Dataset content:
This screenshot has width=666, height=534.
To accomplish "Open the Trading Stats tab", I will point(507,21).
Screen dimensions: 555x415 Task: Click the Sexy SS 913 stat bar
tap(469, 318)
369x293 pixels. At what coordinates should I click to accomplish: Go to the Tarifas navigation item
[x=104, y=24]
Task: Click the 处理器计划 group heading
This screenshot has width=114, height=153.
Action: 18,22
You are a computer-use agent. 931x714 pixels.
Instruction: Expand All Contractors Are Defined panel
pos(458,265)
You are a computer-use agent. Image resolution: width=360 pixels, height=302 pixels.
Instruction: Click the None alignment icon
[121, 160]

--

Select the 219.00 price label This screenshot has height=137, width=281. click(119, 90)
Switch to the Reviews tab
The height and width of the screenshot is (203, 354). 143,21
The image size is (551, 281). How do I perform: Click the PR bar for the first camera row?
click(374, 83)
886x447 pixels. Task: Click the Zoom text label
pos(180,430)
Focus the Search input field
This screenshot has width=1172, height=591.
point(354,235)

To do:
Look for the string "computer" in the data above and return every line that has it.

Completed task:
You are a computer-use agent. 931x714 pixels.
You are a computer-use agent. Image resolution: width=360 pixels, height=302 pixels.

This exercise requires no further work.